• Document text:

>> start

Vipassana meditation - 10-day journey to the depth of our minds
After 9 months of traveling the world around us we took a 10-day detour to the depth of our own minds. At the marvelous facility of Dhamma Kamala in Prachinburi, Thailand, we took a 10-day course of Vipassana meditation. Vipassana is a meditation technique discovered by Gotama Buddha (the Buddha) and currently taught around the world in the donation-based centres founded by Mr S.N. Goenka from Myanmar. When staying at a “Goenka” Vipassana centre for 10 days you follow a very intensive meditation schedule (about 10 hours a day), you also do not talk to anybody, there is complete segregation of men and women, you do not eat after noon and starting from Day 3 you are asked not to change your posture during the 1-hour long group meditation sittings, but all these rules are meant only to help you give a fair chance to the technique and progress in it.
Here is what the daily schedule looks like:
It might look tough but you would be amazed to discover how many people, of how many different ages, of what diverse physical and mental fitness take the course and reach the last day with a smile. Ok, great, it’s doable, but WHY DO THEY DO IT?

>> end

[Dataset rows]
>> start

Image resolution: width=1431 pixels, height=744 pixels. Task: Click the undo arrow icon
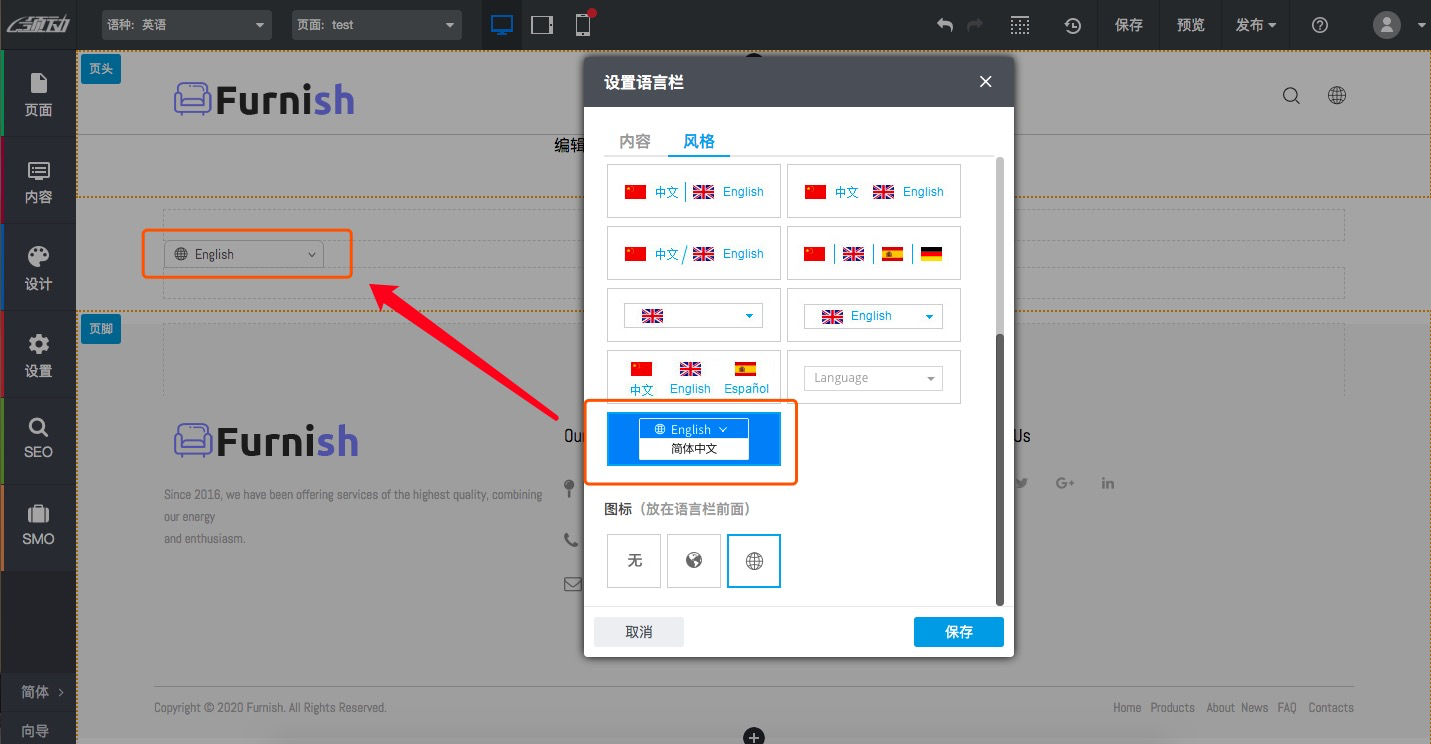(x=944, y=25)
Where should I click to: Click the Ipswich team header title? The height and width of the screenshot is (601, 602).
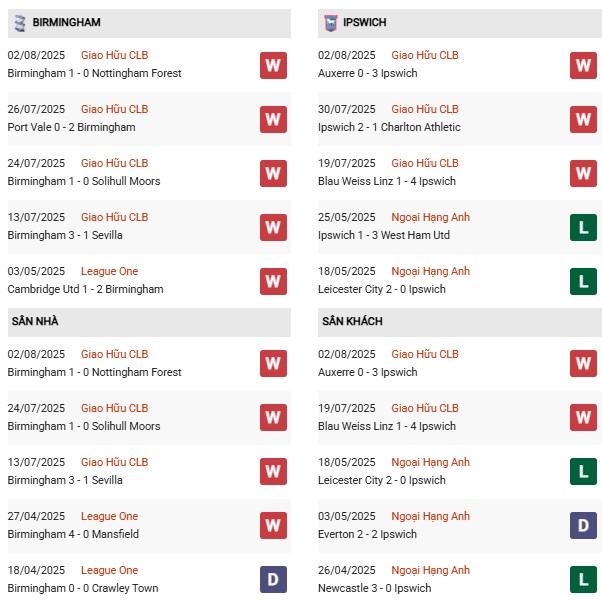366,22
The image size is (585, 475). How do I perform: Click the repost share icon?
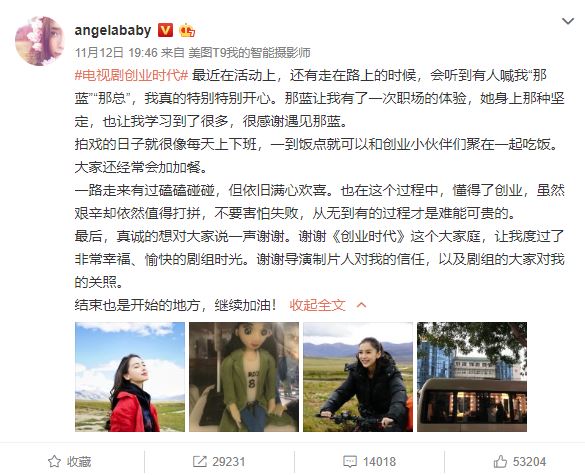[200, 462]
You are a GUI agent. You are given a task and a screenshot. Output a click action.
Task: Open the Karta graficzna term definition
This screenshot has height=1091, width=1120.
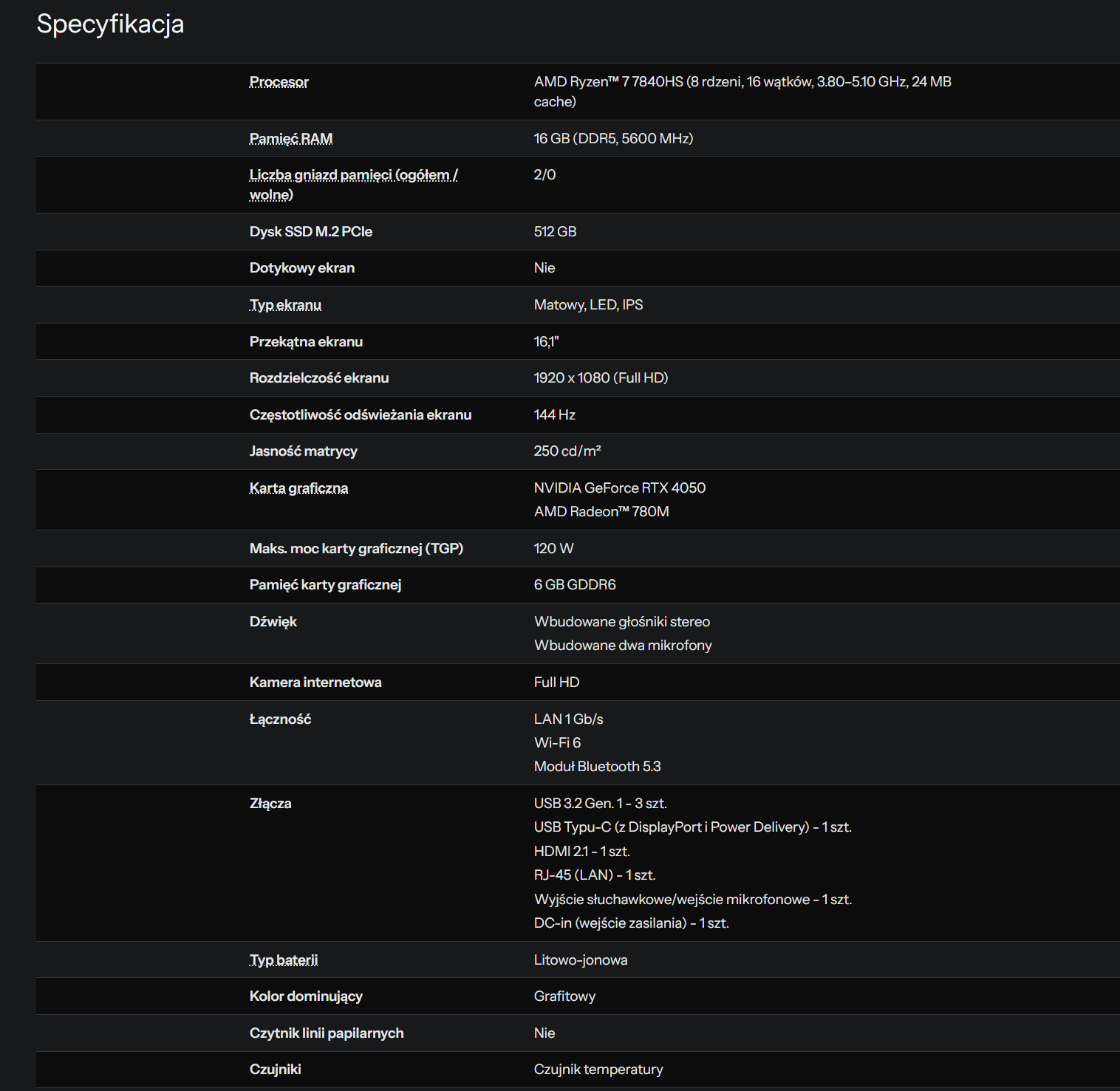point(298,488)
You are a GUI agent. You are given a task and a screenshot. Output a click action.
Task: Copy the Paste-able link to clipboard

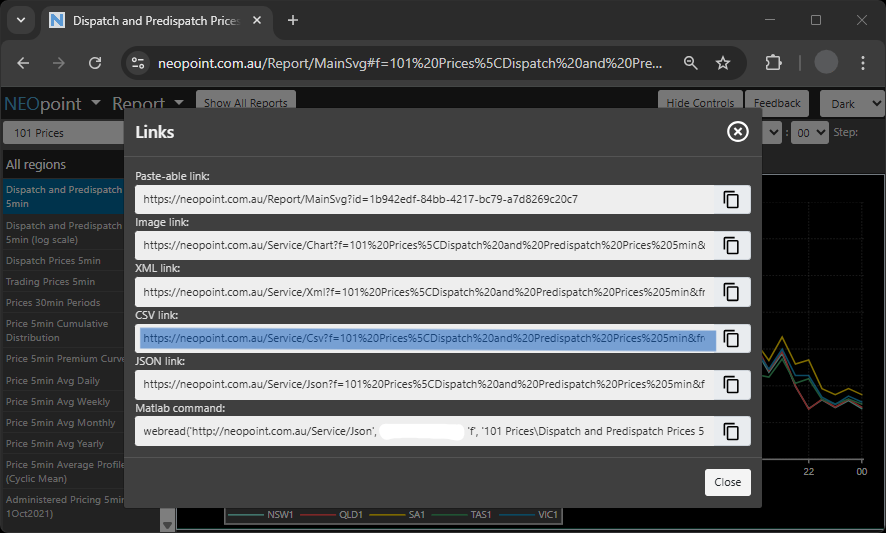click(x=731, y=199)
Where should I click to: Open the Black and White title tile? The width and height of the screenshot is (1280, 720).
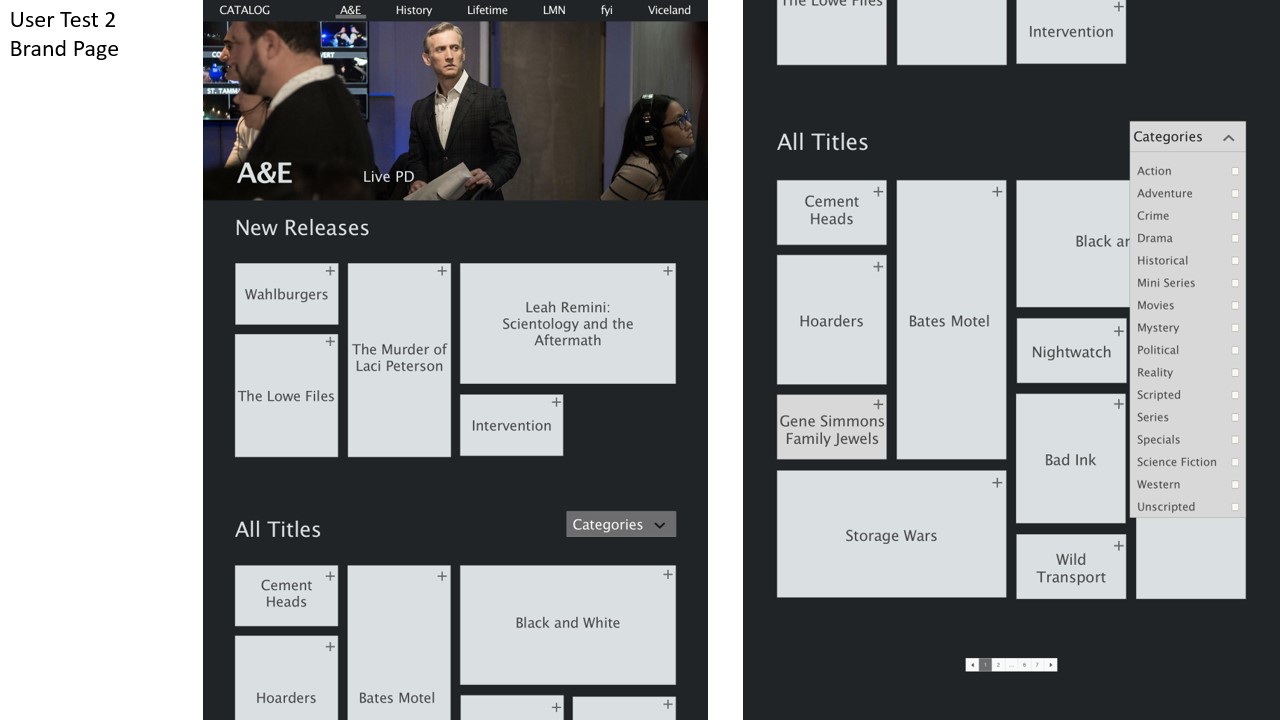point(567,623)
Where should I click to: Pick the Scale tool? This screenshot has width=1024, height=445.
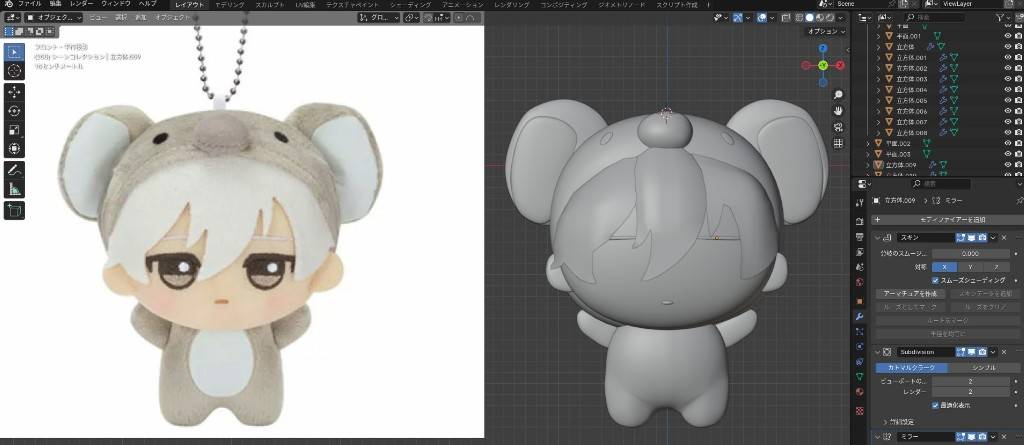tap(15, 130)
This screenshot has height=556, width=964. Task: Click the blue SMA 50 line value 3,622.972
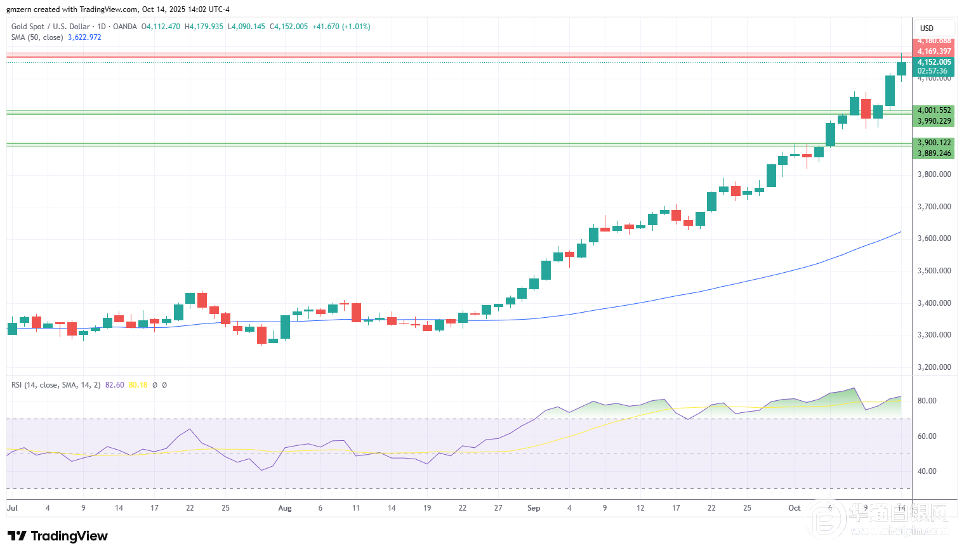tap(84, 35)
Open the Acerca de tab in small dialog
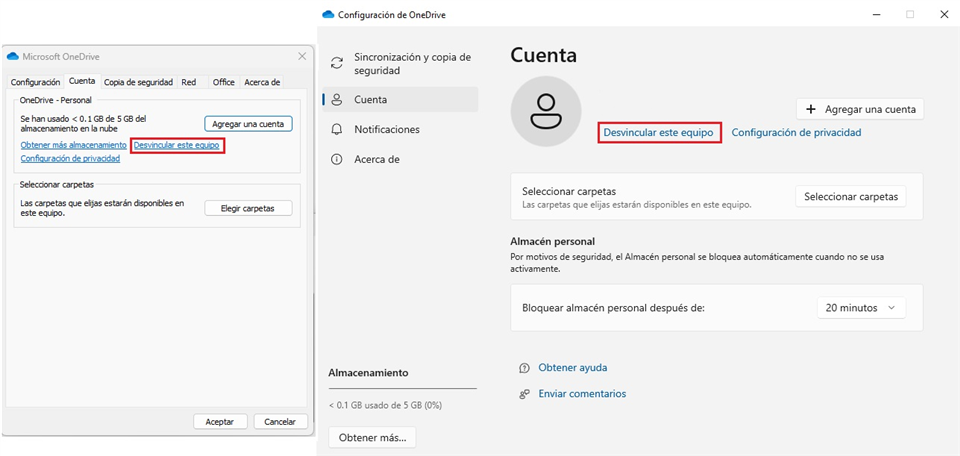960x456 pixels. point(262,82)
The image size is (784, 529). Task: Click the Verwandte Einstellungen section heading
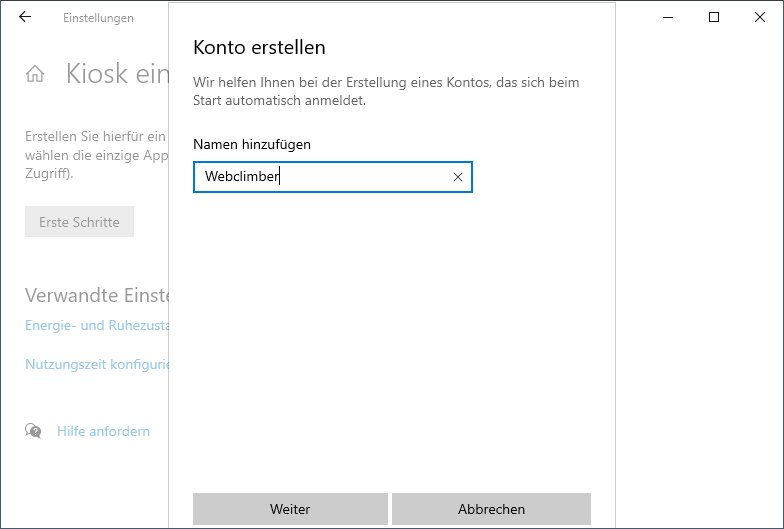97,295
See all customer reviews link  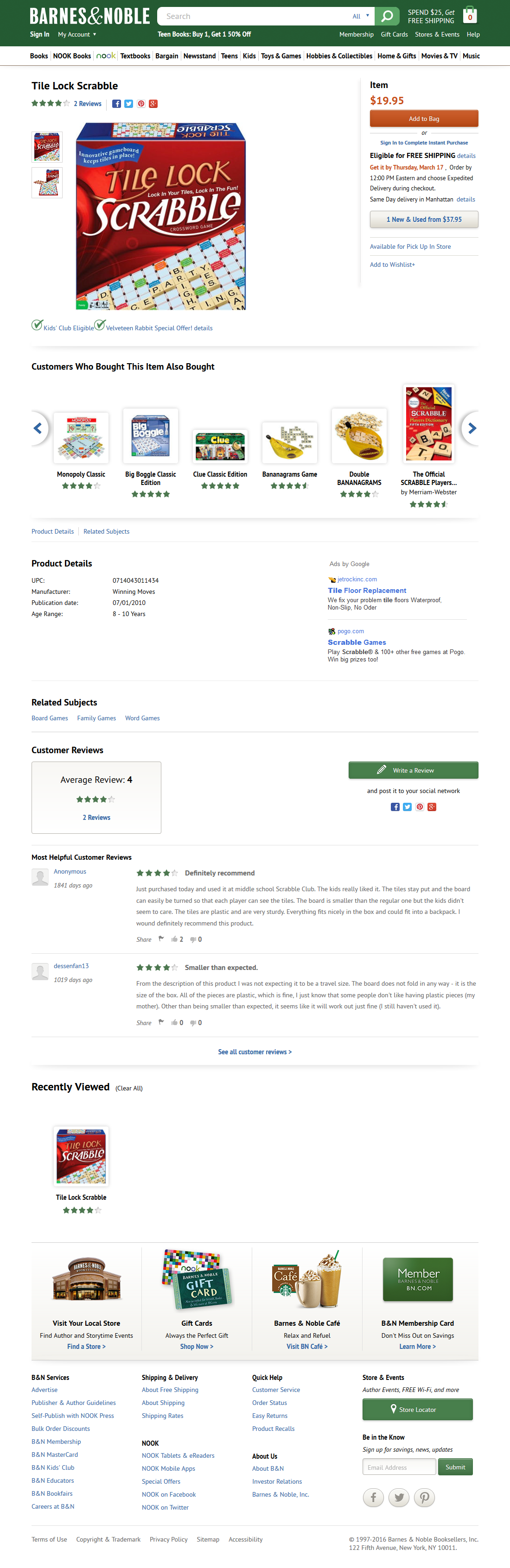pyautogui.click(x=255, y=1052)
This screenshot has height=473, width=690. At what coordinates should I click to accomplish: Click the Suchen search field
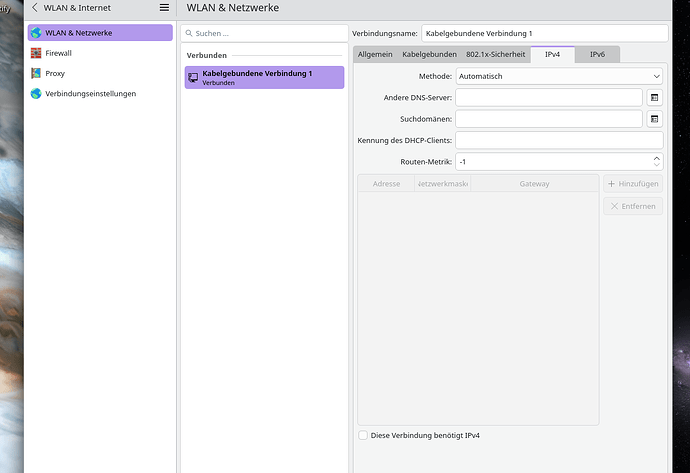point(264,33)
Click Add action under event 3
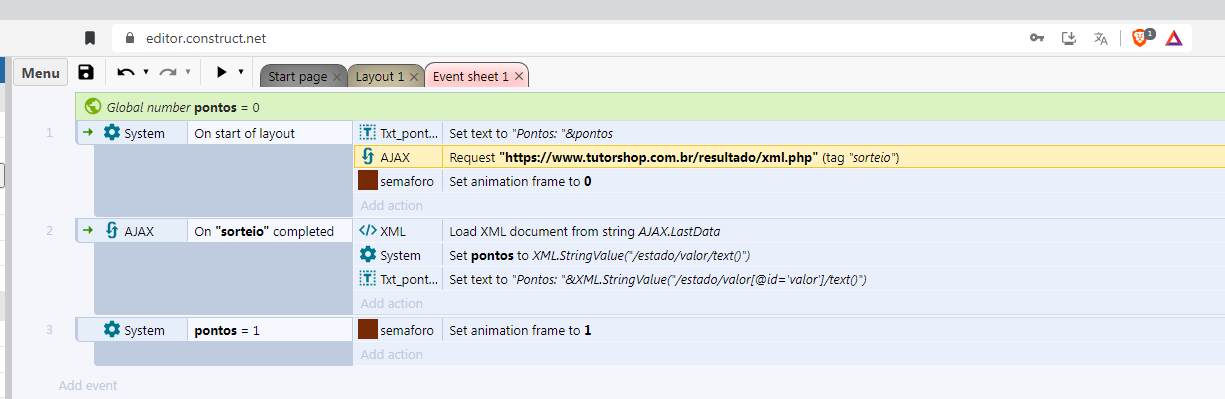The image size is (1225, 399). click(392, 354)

>> end

• Exercise instructions:
a – Answer each question using the Vipassana text:
(i) At which facility, and in what place, was the 10-day course taken?
(ii) For how many months had they been traveling before the course?
(iii) Starting from which day are you asked not to change your posture during the group sittings?
b – List every rule the Vipassana text gives for a 10-day stay at a "Goenka" Vipassana centre.
c – Render this sentence from the Vipassana text in Spanish: "Vipassana is a meditation technique discovered by Gotama Buddha (the Buddha) and currently taught around the world in the donation-based centres founded by Mr S.N. Goenka from Myanmar."
These records were taken from a separate source.

• List of solutions:
a –
(i) Dhamma Kamala in Prachinburi, Thailand
(ii) 9 months
(iii) Day 3

b –
- Follow a very intensive meditation schedule (about 10 hours a day)
- Do not talk to anybody
- Complete segregation of men and women
- Do not eat after noon
- Starting from Day 3, do not change your posture during the 1-hour group meditation sittings

c – Vipassana es una técnica de meditación descubierta por Gotama Buda (el Buda) y que actualmente se enseña en todo el mundo en los centros basados en donaciones fundados por el Sr. S.N. Goenka, de Myanmar.